In Gran Bretagna la Chiesa anglicana ha il suo bel da farsi nel gestire i casi di pedofilia e molte ombre arrivano dal passato. Come riporta il Guardian, l’arcivescovo di York, John Sentamu ha ordinato la riapertura di documenti riguardanti tutti i membri del clero (anche deceduti) che hanno servito nella sua diocesi sin dal lontano 1950 ad oggi in modo che un’indagine indipendente possa appurare se ci possano essere stati in passato degli abusi sessuali nei confronti di bambini. Questa decisione arriva cinque settimane dopo le scuse del Sinodo generale della Chiesa anglicana per la sua incapacità nell’ascoltare le vittime degli abusi.
Il capo del personale dell’arcivescovo, il reverendo Malcolm Macnaughton, ha aggiunto che se saranno coinvolti membri del clero ancora in vita saranno segnalati direttamente alla polizia in modo da tutelare i bambini.

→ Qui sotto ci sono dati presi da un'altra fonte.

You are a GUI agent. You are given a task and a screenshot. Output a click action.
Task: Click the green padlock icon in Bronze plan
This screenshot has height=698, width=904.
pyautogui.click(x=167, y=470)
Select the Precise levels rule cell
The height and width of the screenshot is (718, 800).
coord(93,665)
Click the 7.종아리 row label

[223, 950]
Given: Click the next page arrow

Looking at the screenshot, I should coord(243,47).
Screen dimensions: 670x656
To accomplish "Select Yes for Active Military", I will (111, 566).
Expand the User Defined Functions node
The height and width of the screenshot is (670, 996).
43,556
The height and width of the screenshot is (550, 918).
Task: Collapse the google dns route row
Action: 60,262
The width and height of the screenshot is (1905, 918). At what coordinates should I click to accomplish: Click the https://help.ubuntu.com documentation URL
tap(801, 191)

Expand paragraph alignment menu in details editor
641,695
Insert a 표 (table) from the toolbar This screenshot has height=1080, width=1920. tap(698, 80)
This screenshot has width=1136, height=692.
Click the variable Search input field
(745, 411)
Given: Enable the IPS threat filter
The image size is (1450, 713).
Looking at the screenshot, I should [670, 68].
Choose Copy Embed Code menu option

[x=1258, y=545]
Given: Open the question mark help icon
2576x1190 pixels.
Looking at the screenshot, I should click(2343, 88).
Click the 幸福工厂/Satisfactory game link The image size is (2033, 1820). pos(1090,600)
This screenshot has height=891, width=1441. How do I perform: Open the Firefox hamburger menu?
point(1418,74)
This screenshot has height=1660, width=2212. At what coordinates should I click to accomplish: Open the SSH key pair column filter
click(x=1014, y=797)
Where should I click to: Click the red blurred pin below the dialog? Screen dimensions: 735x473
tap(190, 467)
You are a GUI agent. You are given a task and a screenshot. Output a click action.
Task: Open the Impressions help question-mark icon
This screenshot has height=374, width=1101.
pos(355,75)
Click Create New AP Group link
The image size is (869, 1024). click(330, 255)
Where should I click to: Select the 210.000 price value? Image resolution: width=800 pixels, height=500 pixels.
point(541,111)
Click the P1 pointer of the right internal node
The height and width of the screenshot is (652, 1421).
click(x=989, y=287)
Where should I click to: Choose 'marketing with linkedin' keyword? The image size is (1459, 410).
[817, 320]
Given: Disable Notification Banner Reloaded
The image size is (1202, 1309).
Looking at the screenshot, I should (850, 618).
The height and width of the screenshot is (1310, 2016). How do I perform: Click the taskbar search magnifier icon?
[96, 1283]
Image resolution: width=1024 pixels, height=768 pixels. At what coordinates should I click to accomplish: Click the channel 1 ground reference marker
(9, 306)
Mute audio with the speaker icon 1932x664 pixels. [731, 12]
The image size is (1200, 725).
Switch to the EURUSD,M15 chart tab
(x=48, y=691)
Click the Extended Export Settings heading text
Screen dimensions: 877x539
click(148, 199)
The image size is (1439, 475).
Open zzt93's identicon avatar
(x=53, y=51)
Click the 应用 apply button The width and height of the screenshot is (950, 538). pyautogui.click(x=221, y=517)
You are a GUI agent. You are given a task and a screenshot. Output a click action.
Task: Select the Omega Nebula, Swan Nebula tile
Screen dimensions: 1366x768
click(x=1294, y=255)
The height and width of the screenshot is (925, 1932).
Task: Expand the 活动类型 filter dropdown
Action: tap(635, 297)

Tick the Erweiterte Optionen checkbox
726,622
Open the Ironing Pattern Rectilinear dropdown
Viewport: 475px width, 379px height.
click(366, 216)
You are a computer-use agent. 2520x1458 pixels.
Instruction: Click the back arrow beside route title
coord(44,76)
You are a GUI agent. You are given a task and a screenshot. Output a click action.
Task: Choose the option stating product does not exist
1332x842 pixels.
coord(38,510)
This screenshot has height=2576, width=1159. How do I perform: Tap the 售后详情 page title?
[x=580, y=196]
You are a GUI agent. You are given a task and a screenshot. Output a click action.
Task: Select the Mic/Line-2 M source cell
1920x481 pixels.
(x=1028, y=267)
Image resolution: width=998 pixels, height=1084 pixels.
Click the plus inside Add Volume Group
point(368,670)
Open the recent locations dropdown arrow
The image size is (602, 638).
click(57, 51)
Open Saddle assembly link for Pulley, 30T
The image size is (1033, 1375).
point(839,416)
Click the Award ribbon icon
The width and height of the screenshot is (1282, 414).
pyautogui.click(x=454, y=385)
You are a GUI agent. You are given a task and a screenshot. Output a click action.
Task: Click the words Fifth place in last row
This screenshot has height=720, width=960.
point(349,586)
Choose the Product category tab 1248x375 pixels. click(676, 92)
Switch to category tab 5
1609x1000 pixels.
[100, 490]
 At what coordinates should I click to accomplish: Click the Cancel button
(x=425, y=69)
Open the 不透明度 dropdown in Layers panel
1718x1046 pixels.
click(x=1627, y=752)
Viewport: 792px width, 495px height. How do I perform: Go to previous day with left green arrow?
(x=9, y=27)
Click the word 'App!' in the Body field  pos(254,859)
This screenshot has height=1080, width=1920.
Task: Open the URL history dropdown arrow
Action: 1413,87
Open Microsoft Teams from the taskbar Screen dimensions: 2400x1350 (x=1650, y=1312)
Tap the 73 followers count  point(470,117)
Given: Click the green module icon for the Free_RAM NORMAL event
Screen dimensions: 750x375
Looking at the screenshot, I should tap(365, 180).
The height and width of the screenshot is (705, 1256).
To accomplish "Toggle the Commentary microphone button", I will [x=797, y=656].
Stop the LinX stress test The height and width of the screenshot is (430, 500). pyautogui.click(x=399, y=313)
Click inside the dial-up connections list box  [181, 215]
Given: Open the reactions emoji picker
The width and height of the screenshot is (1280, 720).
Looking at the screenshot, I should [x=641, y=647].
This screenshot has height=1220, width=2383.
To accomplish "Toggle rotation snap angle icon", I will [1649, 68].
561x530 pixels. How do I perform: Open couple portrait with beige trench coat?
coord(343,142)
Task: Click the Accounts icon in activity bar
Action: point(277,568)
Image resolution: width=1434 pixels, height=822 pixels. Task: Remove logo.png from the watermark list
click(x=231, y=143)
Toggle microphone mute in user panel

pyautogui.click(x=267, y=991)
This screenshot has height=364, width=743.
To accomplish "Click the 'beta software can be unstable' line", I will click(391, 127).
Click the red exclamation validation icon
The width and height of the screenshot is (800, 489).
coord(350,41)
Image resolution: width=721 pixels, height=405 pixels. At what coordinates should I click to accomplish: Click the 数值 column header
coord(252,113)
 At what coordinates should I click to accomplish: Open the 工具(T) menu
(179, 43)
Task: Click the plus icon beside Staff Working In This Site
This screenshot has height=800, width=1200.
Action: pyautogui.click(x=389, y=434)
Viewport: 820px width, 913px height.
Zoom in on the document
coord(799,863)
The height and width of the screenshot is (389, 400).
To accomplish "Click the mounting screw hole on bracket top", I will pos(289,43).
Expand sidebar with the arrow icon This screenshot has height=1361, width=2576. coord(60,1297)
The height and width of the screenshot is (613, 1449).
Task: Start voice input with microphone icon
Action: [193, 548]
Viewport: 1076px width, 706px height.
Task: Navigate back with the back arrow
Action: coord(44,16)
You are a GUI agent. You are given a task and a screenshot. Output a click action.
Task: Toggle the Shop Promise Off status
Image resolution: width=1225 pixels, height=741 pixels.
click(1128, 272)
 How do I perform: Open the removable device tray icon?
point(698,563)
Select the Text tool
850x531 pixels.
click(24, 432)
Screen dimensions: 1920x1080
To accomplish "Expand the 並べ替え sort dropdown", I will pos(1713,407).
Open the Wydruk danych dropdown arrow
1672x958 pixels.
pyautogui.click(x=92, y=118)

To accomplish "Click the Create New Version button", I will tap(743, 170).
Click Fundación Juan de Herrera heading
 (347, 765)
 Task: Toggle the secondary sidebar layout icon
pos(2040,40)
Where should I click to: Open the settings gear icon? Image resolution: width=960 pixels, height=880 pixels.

Recentemente la Chiesa anglicana è entrata nell’occhio del ciclone a causa di varie accuse nei confronti di Robert Waddington, decano della Cattedrale di Manchester tra il 1984 e il 1990, che è stato accusato di aver abusato sessualmente di bambini in Gran Bretagna ed all’estero: su Waddington (morto nel 2007) John Santamu ha aperto un’inchiesta.
I presunti casi di abusi commessi da Waddington hanno coinvolto anche l’allora arcivescovo di York, Lord David Speranza che avrebbe coperto Waddington in un presunto abuso nei confronti di un allievo mentre era preside di una scuola nel Queensland in Australia. Inoltre nel 2003 un ex chierichetto della Cattedrale di Manchester ha sostenuto di essere stato abusato da Waddington nel 1980. David Speranza ha negato le accuse di negligenza affermando di aver sempre rispettato le indicazioni della Chiesa anglicana.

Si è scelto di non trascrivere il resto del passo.